Material for this exercise:

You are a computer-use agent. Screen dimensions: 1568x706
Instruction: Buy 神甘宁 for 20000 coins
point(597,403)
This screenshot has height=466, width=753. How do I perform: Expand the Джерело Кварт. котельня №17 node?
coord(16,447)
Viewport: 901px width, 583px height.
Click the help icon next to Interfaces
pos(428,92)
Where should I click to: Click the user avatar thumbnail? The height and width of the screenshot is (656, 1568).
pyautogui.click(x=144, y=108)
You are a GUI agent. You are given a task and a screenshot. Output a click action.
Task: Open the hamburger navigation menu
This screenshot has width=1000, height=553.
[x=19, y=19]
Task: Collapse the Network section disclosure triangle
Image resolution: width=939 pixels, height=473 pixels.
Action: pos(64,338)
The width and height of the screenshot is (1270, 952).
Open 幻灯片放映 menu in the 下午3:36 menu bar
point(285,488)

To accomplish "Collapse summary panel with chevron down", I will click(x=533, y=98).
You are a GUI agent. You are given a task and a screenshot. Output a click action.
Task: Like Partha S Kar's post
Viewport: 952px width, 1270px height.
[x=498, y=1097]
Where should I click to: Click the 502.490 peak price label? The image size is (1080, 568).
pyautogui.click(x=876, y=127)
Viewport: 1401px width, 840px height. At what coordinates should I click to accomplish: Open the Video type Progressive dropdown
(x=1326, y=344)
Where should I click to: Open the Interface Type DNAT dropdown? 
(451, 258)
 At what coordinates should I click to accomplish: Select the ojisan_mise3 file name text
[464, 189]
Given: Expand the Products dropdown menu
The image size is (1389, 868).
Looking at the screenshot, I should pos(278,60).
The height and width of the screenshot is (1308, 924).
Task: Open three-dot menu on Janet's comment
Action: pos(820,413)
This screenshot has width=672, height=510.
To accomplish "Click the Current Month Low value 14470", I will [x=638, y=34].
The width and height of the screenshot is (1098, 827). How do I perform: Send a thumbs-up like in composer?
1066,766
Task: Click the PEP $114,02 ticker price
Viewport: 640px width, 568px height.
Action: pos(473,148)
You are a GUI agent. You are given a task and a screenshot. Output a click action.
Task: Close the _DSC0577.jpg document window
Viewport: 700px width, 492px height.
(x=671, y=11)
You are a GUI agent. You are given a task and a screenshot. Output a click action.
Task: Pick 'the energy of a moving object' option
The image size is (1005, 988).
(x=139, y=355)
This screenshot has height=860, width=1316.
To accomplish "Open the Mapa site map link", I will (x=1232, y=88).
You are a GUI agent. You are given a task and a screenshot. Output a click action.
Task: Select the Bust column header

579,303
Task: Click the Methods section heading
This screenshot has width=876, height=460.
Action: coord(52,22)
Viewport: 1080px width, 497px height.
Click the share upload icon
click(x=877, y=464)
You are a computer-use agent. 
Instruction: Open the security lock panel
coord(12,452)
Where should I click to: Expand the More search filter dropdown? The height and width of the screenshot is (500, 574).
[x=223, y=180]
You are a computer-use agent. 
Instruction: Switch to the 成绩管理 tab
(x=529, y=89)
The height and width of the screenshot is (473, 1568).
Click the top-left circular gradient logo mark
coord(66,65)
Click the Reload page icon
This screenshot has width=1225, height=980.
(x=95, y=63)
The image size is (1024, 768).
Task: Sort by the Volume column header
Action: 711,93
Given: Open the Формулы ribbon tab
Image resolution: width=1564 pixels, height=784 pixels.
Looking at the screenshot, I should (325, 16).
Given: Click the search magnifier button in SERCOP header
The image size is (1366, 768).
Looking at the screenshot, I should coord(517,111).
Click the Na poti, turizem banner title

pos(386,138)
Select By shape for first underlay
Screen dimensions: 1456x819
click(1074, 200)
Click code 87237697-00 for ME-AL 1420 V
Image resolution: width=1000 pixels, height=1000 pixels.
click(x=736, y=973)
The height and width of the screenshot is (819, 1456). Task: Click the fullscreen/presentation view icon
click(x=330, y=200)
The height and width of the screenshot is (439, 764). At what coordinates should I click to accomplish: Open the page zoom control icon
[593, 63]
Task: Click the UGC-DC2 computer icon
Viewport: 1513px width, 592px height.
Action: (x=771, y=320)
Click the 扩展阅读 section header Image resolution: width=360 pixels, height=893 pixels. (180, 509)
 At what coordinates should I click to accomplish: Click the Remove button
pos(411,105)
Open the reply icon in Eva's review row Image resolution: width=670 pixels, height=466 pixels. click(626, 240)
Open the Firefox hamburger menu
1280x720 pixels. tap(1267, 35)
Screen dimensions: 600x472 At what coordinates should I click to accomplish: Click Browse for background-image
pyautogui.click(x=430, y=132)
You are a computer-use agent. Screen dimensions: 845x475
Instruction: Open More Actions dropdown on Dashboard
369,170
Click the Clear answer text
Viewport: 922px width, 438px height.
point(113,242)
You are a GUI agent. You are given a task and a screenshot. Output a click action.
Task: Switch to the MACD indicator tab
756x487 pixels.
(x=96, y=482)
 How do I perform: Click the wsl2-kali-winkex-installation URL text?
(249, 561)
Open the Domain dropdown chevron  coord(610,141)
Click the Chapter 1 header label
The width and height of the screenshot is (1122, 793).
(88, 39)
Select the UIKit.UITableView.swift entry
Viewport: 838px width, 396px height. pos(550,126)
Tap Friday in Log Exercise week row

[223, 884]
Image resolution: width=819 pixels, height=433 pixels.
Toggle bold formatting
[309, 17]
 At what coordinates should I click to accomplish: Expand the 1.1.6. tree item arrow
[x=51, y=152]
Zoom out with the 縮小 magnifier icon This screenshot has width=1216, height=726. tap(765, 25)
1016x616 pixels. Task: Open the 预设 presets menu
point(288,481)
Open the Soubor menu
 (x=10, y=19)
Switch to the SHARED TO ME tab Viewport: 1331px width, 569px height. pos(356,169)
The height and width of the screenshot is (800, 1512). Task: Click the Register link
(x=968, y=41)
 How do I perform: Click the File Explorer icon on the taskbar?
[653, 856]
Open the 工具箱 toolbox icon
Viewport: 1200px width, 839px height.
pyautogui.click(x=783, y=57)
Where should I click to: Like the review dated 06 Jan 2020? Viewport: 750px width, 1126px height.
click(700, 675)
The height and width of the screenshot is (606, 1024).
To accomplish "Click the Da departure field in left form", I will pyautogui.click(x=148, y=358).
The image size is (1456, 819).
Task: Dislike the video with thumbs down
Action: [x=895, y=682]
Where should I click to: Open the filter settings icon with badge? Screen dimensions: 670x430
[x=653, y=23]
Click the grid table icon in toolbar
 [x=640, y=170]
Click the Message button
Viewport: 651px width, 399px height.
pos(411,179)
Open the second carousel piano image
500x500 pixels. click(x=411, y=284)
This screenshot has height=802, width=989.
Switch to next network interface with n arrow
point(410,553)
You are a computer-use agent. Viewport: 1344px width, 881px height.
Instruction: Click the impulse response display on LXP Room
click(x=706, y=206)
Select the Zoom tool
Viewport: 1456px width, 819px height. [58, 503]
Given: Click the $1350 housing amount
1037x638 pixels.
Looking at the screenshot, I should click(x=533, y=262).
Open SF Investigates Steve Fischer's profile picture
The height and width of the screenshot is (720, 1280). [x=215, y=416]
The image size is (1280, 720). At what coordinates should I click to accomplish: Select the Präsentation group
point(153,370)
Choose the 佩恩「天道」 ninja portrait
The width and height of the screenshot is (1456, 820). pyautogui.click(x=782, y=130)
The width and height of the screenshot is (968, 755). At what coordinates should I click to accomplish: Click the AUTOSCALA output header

Task directions: All entries must be duplicated exactly, with none left out.

Exercise solution:
You are a computer-use agent. Screen dimensions: 1568x706
Instruction: Buy 神甘宁 for 20000 coins
point(597,403)
This screenshot has height=466, width=753. How do I perform: Expand the Джерело Кварт. котельня №17 node?
coord(16,447)
Viewport: 901px width, 583px height.
Click the help icon next to Interfaces
pos(428,92)
Where should I click to: Click the user avatar thumbnail? The height and width of the screenshot is (656, 1568).
pyautogui.click(x=144, y=108)
You are a GUI agent. You are given a task and a screenshot. Output a click action.
Task: Open the hamburger navigation menu
This screenshot has width=1000, height=553.
[x=19, y=19]
Task: Collapse the Network section disclosure triangle
Image resolution: width=939 pixels, height=473 pixels.
Action: pos(64,338)
The width and height of the screenshot is (1270, 952).
Open 幻灯片放映 menu in the 下午3:36 menu bar
point(285,488)

To accomplish "Collapse summary panel with chevron down", I will click(x=533, y=98).
You are a GUI agent. You are given a task and a screenshot. Output a click action.
Task: Like Partha S Kar's post
Viewport: 952px width, 1270px height.
[x=498, y=1097]
Where should I click to: Click the 502.490 peak price label? The image size is (1080, 568).
pyautogui.click(x=876, y=127)
Viewport: 1401px width, 840px height. At what coordinates should I click to accomplish: Open the Video type Progressive dropdown
(x=1326, y=344)
Where should I click to: Open the Interface Type DNAT dropdown? 
(451, 258)
 At what coordinates should I click to accomplish: Select the ojisan_mise3 file name text
[464, 189]
Given: Expand the Products dropdown menu
The image size is (1389, 868).
Looking at the screenshot, I should pos(278,60).
The height and width of the screenshot is (1308, 924).
Task: Open three-dot menu on Janet's comment
Action: pos(820,413)
This screenshot has width=672, height=510.
To accomplish "Click the Current Month Low value 14470", I will [x=638, y=34].
The width and height of the screenshot is (1098, 827). How do I perform: Send a thumbs-up like in composer?
1066,766
Task: Click the PEP $114,02 ticker price
Viewport: 640px width, 568px height.
Action: pos(473,148)
You are a GUI agent. You are given a task and a screenshot. Output a click action.
Task: Close the _DSC0577.jpg document window
Viewport: 700px width, 492px height.
(x=671, y=11)
You are a GUI agent. You are given a task and a screenshot. Output a click action.
Task: Pick 'the energy of a moving object' option
The image size is (1005, 988).
(x=139, y=355)
This screenshot has height=860, width=1316.
To accomplish "Open the Mapa site map link", I will (x=1232, y=88).
You are a GUI agent. You are given a task and a screenshot. Output a click action.
Task: Select the Bust column header

579,303
Task: Click the Methods section heading
This screenshot has width=876, height=460.
Action: coord(52,22)
Viewport: 1080px width, 497px height.
Click the share upload icon
click(x=877, y=464)
You are a computer-use agent. 
Instruction: Open the security lock panel
coord(12,452)
Where should I click to: Expand the More search filter dropdown? The height and width of the screenshot is (500, 574).
[x=223, y=180]
You are a computer-use agent. 
Instruction: Switch to the 成绩管理 tab
(x=529, y=89)
The height and width of the screenshot is (473, 1568).
Click the top-left circular gradient logo mark
coord(66,65)
Click the Reload page icon
This screenshot has width=1225, height=980.
(x=95, y=63)
The image size is (1024, 768).
Task: Sort by the Volume column header
Action: 711,93
Given: Open the Формулы ribbon tab
Image resolution: width=1564 pixels, height=784 pixels.
Looking at the screenshot, I should (325, 16).
Given: Click the search magnifier button in SERCOP header
The image size is (1366, 768).
Looking at the screenshot, I should coord(517,111).
Click the Na poti, turizem banner title

pos(386,138)
Select By shape for first underlay
Screen dimensions: 1456x819
click(1074, 200)
Click code 87237697-00 for ME-AL 1420 V
Image resolution: width=1000 pixels, height=1000 pixels.
click(x=736, y=973)
The height and width of the screenshot is (819, 1456). Task: Click the fullscreen/presentation view icon
click(x=330, y=200)
The height and width of the screenshot is (439, 764). At what coordinates should I click to accomplish: Open the page zoom control icon
[593, 63]
Task: Click the UGC-DC2 computer icon
Viewport: 1513px width, 592px height.
Action: (x=771, y=320)
Click the 扩展阅读 section header Image resolution: width=360 pixels, height=893 pixels. (180, 509)
 At what coordinates should I click to accomplish: Click the Remove button
pos(411,105)
Open the reply icon in Eva's review row Image resolution: width=670 pixels, height=466 pixels. click(626, 240)
Open the Firefox hamburger menu
1280x720 pixels. tap(1267, 35)
Screen dimensions: 600x472 At what coordinates should I click to accomplish: Click Browse for background-image
pyautogui.click(x=430, y=132)
You are a computer-use agent. Screen dimensions: 845x475
Instruction: Open More Actions dropdown on Dashboard
369,170
Click the Clear answer text
Viewport: 922px width, 438px height.
point(113,242)
You are a GUI agent. You are given a task and a screenshot. Output a click action.
Task: Switch to the MACD indicator tab
756x487 pixels.
(x=96, y=482)
 How do I perform: Click the wsl2-kali-winkex-installation URL text?
(249, 561)
Open the Domain dropdown chevron  coord(610,141)
Click the Chapter 1 header label
The width and height of the screenshot is (1122, 793).
(88, 39)
Select the UIKit.UITableView.swift entry
Viewport: 838px width, 396px height. pos(550,126)
Tap Friday in Log Exercise week row

[223, 884]
Image resolution: width=819 pixels, height=433 pixels.
Toggle bold formatting
[309, 17]
 At what coordinates should I click to accomplish: Expand the 1.1.6. tree item arrow
[x=51, y=152]
Zoom out with the 縮小 magnifier icon This screenshot has width=1216, height=726. tap(765, 25)
1016x616 pixels. Task: Open the 预设 presets menu
point(288,481)
Open the Soubor menu
 (x=10, y=19)
Switch to the SHARED TO ME tab Viewport: 1331px width, 569px height. pos(356,169)
The height and width of the screenshot is (800, 1512). Task: Click the Register link
(x=968, y=41)
 How do I perform: Click the File Explorer icon on the taskbar?
[653, 856]
Open the 工具箱 toolbox icon
Viewport: 1200px width, 839px height.
pyautogui.click(x=783, y=57)
Where should I click to: Like the review dated 06 Jan 2020? Viewport: 750px width, 1126px height.
click(700, 675)
The height and width of the screenshot is (606, 1024).
To accomplish "Click the Da departure field in left form", I will pyautogui.click(x=148, y=358).
The image size is (1456, 819).
Task: Dislike the video with thumbs down
Action: [x=895, y=682]
Where should I click to: Open the filter settings icon with badge? Screen dimensions: 670x430
[x=653, y=23]
Click the grid table icon in toolbar
 [x=640, y=170]
Click the Message button
Viewport: 651px width, 399px height.
pos(411,179)
Open the second carousel piano image
500x500 pixels. click(x=411, y=284)
This screenshot has height=802, width=989.
Switch to next network interface with n arrow
point(410,553)
You are a computer-use agent. Viewport: 1344px width, 881px height.
Instruction: Click the impulse response display on LXP Room
click(x=706, y=206)
Select the Zoom tool
Viewport: 1456px width, 819px height. [58, 503]
Given: Click the $1350 housing amount
1037x638 pixels.
Looking at the screenshot, I should click(x=533, y=262).
Open SF Investigates Steve Fischer's profile picture
The height and width of the screenshot is (720, 1280). [x=215, y=416]
The image size is (1280, 720). At what coordinates should I click to accomplish: Select the Präsentation group
point(153,370)
Choose the 佩恩「天道」 ninja portrait
The width and height of the screenshot is (1456, 820). pyautogui.click(x=782, y=130)
The width and height of the screenshot is (968, 755). At what coordinates should I click to accomplish: Click the AUTOSCALA output header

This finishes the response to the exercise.